What distinguishes the latest version is its utilization of a technique involving the decryption and parsing of a PNG image to initiate the next phase of payload deployment, a tactic initially outlined by Morphisec in relation to a campaign targeting Ukrainian entities situated in Finland.
According to Zscaler, the loader is equipped with a primary phase responsible for extracting and initiating the secondary phase from a PNG image, which may either be embedded within it or obtained separately based on the malware’s configuration.
“The primary objective of the secondary phase is to infuse the primary instrumentation module,” elucidated Irfan. “In order to enhance stealth capabilities, the secondary phase of the loader employs a multitude of anti-analysis techniques through various modules.”

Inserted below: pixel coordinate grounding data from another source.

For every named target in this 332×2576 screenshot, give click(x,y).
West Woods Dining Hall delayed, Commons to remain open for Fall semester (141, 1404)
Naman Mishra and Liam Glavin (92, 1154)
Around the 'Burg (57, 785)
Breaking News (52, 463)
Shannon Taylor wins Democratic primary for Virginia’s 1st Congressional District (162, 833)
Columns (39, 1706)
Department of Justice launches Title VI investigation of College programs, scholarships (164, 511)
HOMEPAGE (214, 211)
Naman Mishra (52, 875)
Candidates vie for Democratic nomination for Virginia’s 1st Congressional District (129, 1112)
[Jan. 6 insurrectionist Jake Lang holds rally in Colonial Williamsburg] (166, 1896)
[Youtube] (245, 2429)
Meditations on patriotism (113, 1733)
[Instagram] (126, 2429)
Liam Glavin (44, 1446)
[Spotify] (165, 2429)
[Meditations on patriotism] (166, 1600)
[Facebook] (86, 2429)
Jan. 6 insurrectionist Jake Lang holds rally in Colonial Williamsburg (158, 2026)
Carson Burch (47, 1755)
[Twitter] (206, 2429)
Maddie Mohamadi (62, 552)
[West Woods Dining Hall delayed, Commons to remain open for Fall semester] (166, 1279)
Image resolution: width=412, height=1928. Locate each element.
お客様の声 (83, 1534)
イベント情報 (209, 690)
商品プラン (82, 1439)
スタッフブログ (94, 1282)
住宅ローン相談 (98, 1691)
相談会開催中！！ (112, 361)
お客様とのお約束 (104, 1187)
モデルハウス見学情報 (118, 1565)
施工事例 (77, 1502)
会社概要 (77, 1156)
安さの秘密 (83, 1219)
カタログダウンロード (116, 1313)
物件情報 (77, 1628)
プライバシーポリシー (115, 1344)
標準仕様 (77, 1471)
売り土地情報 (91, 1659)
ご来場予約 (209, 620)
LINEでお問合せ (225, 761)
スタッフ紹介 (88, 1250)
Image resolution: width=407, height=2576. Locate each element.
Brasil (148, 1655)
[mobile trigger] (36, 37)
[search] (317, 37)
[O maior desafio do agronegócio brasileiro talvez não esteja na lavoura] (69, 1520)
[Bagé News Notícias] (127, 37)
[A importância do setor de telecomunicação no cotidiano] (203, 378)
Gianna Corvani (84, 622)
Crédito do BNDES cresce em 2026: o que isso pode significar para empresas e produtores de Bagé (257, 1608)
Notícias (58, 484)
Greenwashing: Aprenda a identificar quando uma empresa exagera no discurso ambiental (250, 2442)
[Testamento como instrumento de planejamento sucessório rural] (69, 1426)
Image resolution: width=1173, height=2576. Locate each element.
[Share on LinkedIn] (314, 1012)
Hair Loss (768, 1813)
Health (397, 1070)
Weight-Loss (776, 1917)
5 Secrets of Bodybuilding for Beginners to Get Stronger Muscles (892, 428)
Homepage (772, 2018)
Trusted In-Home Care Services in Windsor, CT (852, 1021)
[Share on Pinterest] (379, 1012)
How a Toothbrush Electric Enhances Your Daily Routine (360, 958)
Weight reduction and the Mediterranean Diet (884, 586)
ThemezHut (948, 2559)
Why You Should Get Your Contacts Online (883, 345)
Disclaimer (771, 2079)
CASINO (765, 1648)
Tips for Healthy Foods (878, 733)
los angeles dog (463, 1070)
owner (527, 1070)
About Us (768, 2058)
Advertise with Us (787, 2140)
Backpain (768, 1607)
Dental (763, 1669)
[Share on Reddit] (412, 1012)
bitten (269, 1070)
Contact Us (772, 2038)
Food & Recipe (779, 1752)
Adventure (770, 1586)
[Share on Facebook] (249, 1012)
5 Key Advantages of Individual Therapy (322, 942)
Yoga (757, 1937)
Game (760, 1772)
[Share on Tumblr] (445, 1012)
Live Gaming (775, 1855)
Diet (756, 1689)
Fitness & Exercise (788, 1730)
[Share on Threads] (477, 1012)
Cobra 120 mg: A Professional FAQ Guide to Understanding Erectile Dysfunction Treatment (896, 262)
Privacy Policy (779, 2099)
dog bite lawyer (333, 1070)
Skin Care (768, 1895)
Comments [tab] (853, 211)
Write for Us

Instances of Seize Lifter artifacts detected in the wild during March and April 2024 also integrate up to seven new modules designed to facilitate the creation of new processes, execute UAC circumvention, and include an exclusion for Windows Defender Antivirus via a PowerShell directive.
Further bolstering the malware’s covert operations is its adoption of the Heaven’s Gate technique to evade user mode hooks, as previously divulged by CrowdStrike in February 2024.
“Amadey has been the most prevalent family delivered by Seize Lifter,” noted Irfan. “The initiation of the secondary phase entails the utilization of an embedded PNG image or one fetched from the internet. Moreover, additional modules have been incorporated into Seize Lifter, augmenting its capabilities and fortifying its resilience.”
These developments occur amidst a backdrop of malware campaigns disseminating various families of malware loaders such as DarkGate, FakeBat (alternatively known as EugenLoader), and GuLoader through malvertising and phishing assaults.
This trend is accompanied by the emergence of an information-stealing malware dubbed TesseractStealer, distributed by ViperSoftX, which harnesses the open-source Tesseract optical character recognition (OCR) engine to extract text from image files.
“The malware is primarily focused on acquiring specific data pertaining to credentials and cryptocurrency wallet details,” stated Symantec, a subsidiary of Broadcom. “In addition to TesseractStealer, recent ViperSoftX operations have also been observed deploying another payload from the Quasar RAT malware family.”